The breakthrough is coming from a new breed of payment services developed using open development payment platforms (ODPPs). According to Gartner, ODPPs “provide banks with deeper payment application customisation, more applications to choose from and the ability to provide more flexible payment arrangements to developers and commercial customers.” In a nutshell, ODPPs offer banks and their corporate customers a platform from which they can develop bespoke payment applications that connect to global card schemes and payment networks and meet their individual needs.

Importantly, open payment platforms are designed to enable banks and corporate treasurers to overcome the three major challenges to the development of payment services that use global payment networks: the complexity in developing tailored payment solutions, the high initial costs and the significant time it takes to get these solutions live and operational.
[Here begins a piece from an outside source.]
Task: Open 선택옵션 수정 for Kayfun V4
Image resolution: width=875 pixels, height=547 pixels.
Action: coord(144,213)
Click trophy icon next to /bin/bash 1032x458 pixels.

To achieve the potential of open payment applications, banks and corporate treasurers are partnering with payments vendors that can manage the end-to-end process.
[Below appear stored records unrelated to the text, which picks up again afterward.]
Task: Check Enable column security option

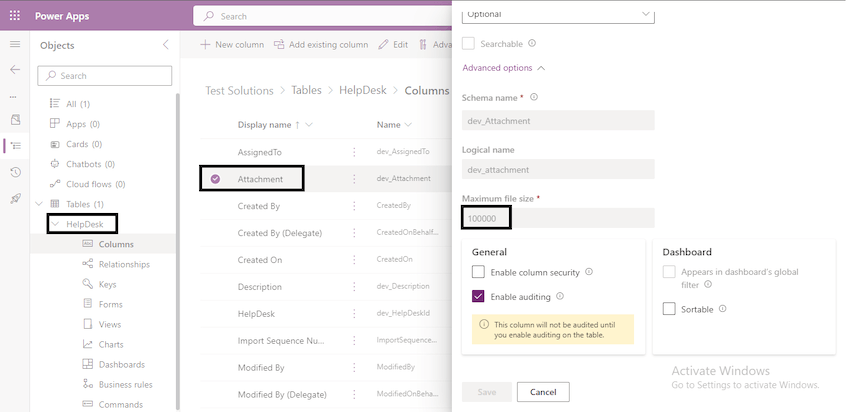Action: pos(478,272)
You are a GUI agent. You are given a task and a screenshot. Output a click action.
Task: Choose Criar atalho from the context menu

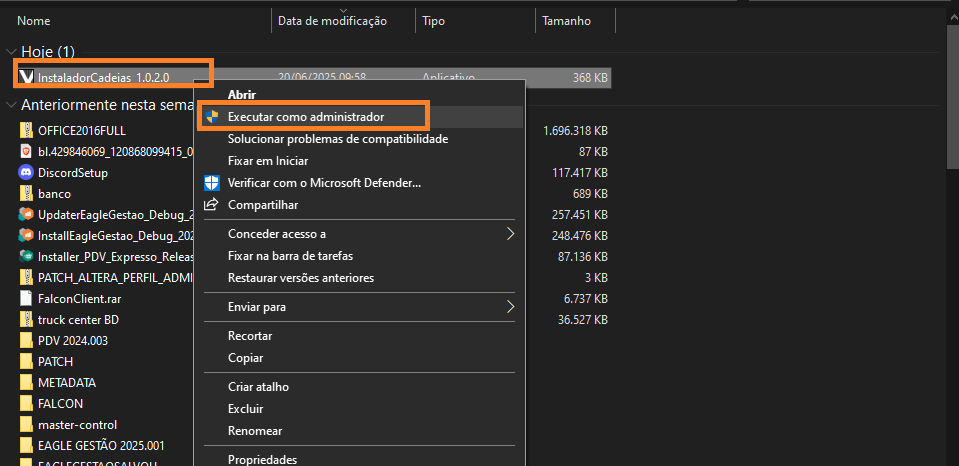point(258,387)
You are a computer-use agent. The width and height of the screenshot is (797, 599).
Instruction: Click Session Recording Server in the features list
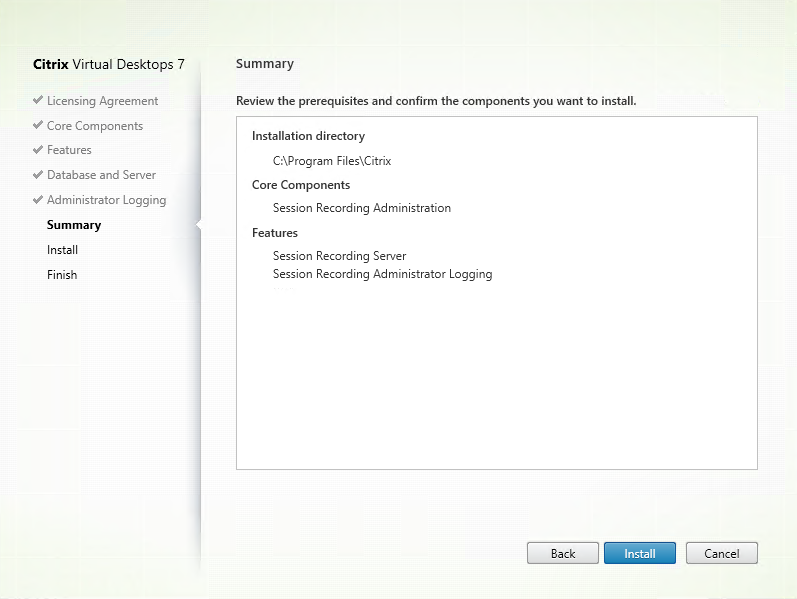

The Benefits of Open Payment Platforms: A Travel Example

As banks and businesses increasingly recognise the opportunity that open payments bring, there are more and more organisations that are rolling out innovative payment applications in a variety of industry sectors, including in travel.

There is a new breed of online travel agents that typically handles very high volumes of low- and mid-value payments to multiple worldwide suppliers on behalf of their customers. By using conventional purchasing or corporate cards from banks for many of these business-to-business (B2B) payments, travel agents were experiencing significant problems with fraud, complex and costly back-office reconciliation and a significant number of failed transactions. To overcome these challenges, some forward-looking travel companies have started to work with specialist providers to implement brand new payment applications that automate the purchasing process through one-time-use virtual card accounts.

The virtual accounts are loaded with funds in real-time and used by travel agents to book travel arrangements for their customers. The travel companies no longer need to use ‘old fashioned’ corporate credit cards with high limits to make these payments. The benefits include:

  • Greater control over purchases and less risk of fraudulent use by staff.
  • More successful transactions because payments are split across one-time virtual cards rather than a single card which gets blocked for over-frequent use.
  • An almost total elimination of back-office reconciliation problems.

And it all happens automatically because the travel agent systems communicate directly with application programming interfaces (APIs) to access the virtual account systems.

A New Era in Payments

Open payments platforms are increasingly enabling corporates to create payment applications for their specific needs. While these platforms are unlikely to displace the high volume systems such as automated clearing houses (ACHs) that are used for large batches of simple payments, they will become increasingly important for payments where the requirements are more complex and a degree of customisation is needed. The ability to combine card payments with ACH and SWIFT transfers and have a global reach is going to be a big attraction for corporates and they will turn to banks that have partnerships with one of the new order of ODPPs.